Heather O’Brien is a fiction author and no stranger to the creative arts. The great-great-granddaughter of world-renowned cellist Bruno Steindel of the Chicago Symphony Orchestra, she can trace back her creative roots to five generations of notable musicians, artists, and toy makers. Her family tree contains the branches of many disciplines of the finer arts.
A seeker of what motivates the heart, Heather has a knack for creating complex characters who explore the sometimes painful dynamics of life and love, choice and consequence, regret and reconciliation. Though her stories often take place in the entertainment industry, she infuses intense humanity into an industry perceived as lacking the very things that connect us. She describes her writing style primarily as that of a “panster” versus a “plotter,” but concedes the intricacies of the saga have forced her to become a hybrid for the remainder of its telling. Each of her books is heavily researched in order to create the most realistic telling possible.
Heather grew up in Plumas County, mostly in the small town of Quincy, California. She started writing “by accident” at the age of eleven. One such story later became the completed first draft of The Ties That Bind, handwritten on spiral notebooks when she was in the 6th grade.

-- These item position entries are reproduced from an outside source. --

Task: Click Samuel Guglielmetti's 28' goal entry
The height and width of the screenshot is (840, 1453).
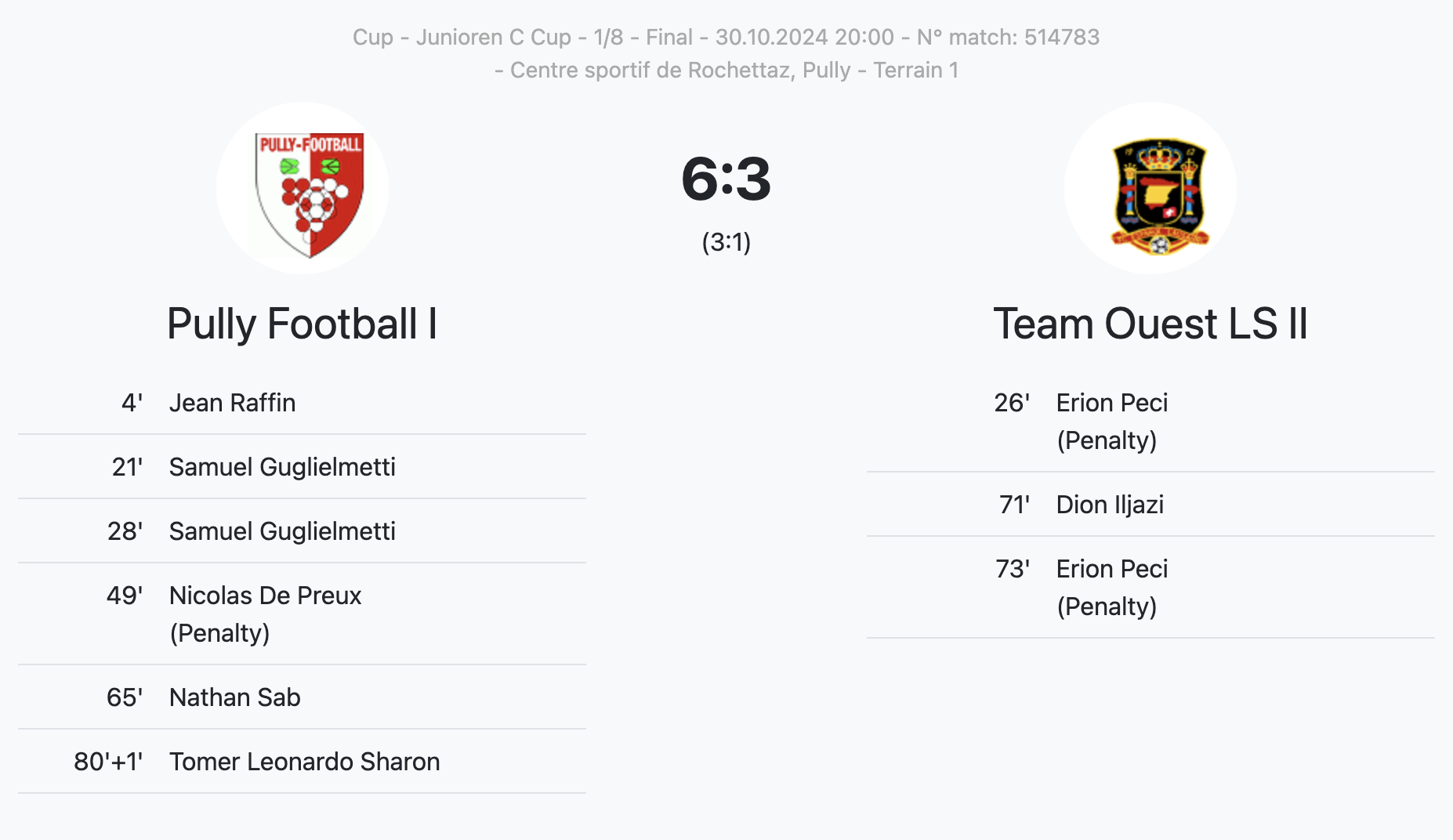Action: (303, 531)
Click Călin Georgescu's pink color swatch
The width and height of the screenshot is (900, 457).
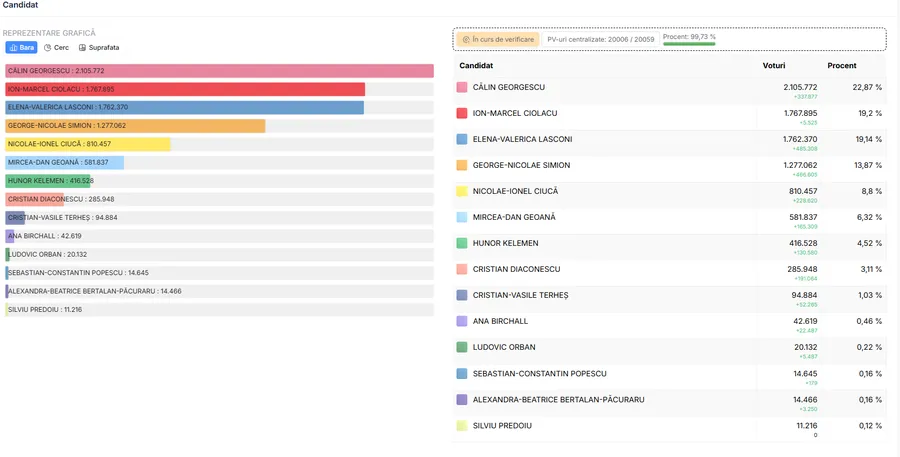462,88
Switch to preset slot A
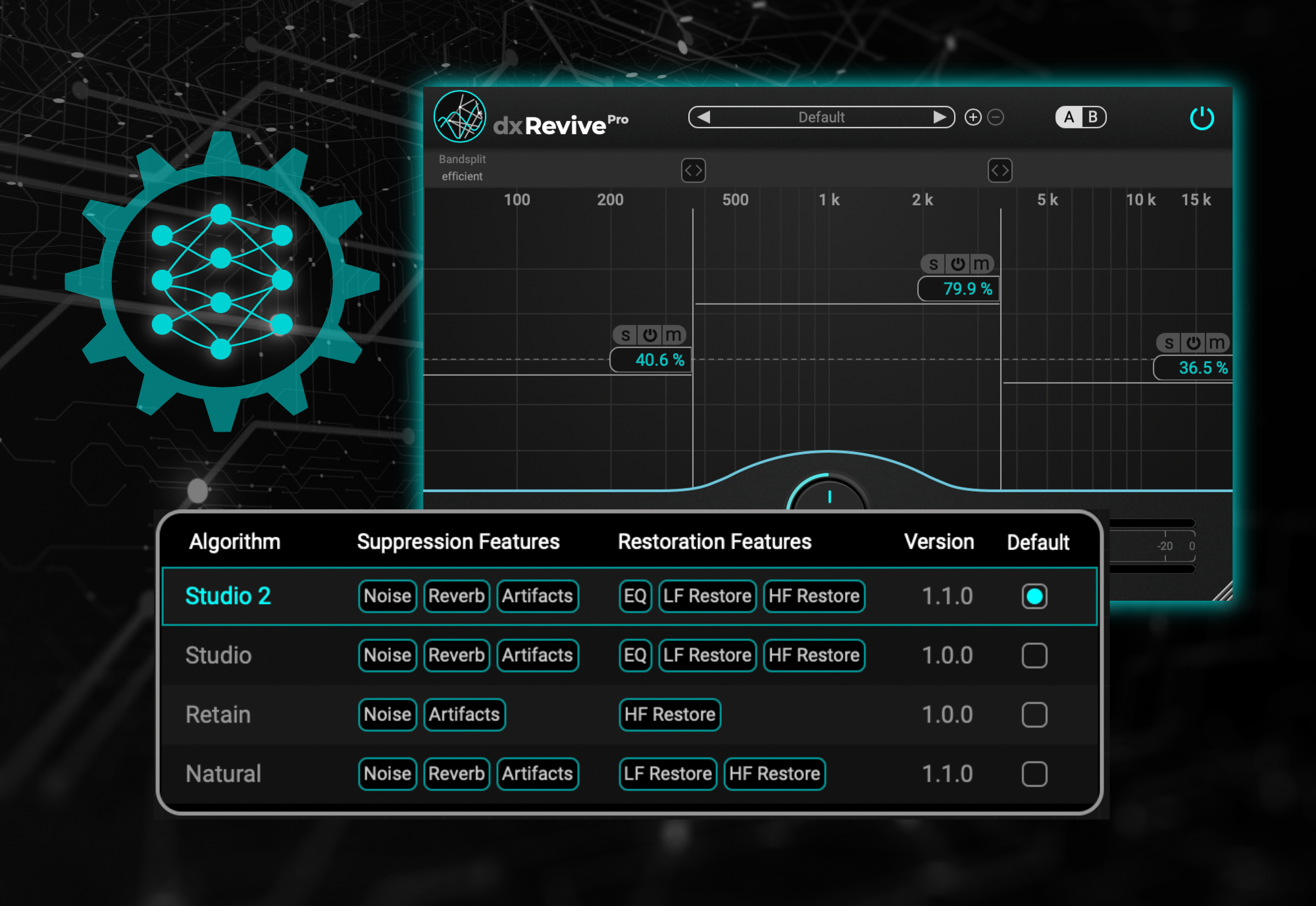The height and width of the screenshot is (906, 1316). point(1069,117)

She insists this first draft will be cremated with her when she dies.
Like all human drama, the overarching plotline for her The Ties That Bind saga is multiplex and surpasses the confines of a single novel. Over time, the story has grown from a sequel to a trilogy, and eventually into to a seven-book series. The overall foundation remains the story that found her at age eleven.

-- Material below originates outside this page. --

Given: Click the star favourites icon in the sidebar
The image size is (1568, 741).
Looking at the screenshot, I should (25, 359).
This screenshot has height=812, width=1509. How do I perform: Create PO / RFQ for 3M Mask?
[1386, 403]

In 1999, Heather formed Word Rites Literary Group. Along with her then-editor, a talented science-fiction writer and enthusiast, she assisted other budding authors with the benefits of her talents and experiences. This is where Heather found her literary voice and honed her writing skills.
Over her career, she has dabbled in other areas of entertainment, including music and film. Most notably, she worked as a documentary film producer with an indie director from the Bay Area from 2002-2004. Her contributions included the investigation of a gruesome, multiple homicide that took place in the mid-’80s in a small town she had lived in as a child.
Heather is a member of several professional organizations, including the National Association of Professional Women and the Alliance of Independent Authors. When hanging out with friends, she loves to talk story, writing, music, and movies. She is a wife, a mother of two, and a grandmother of three.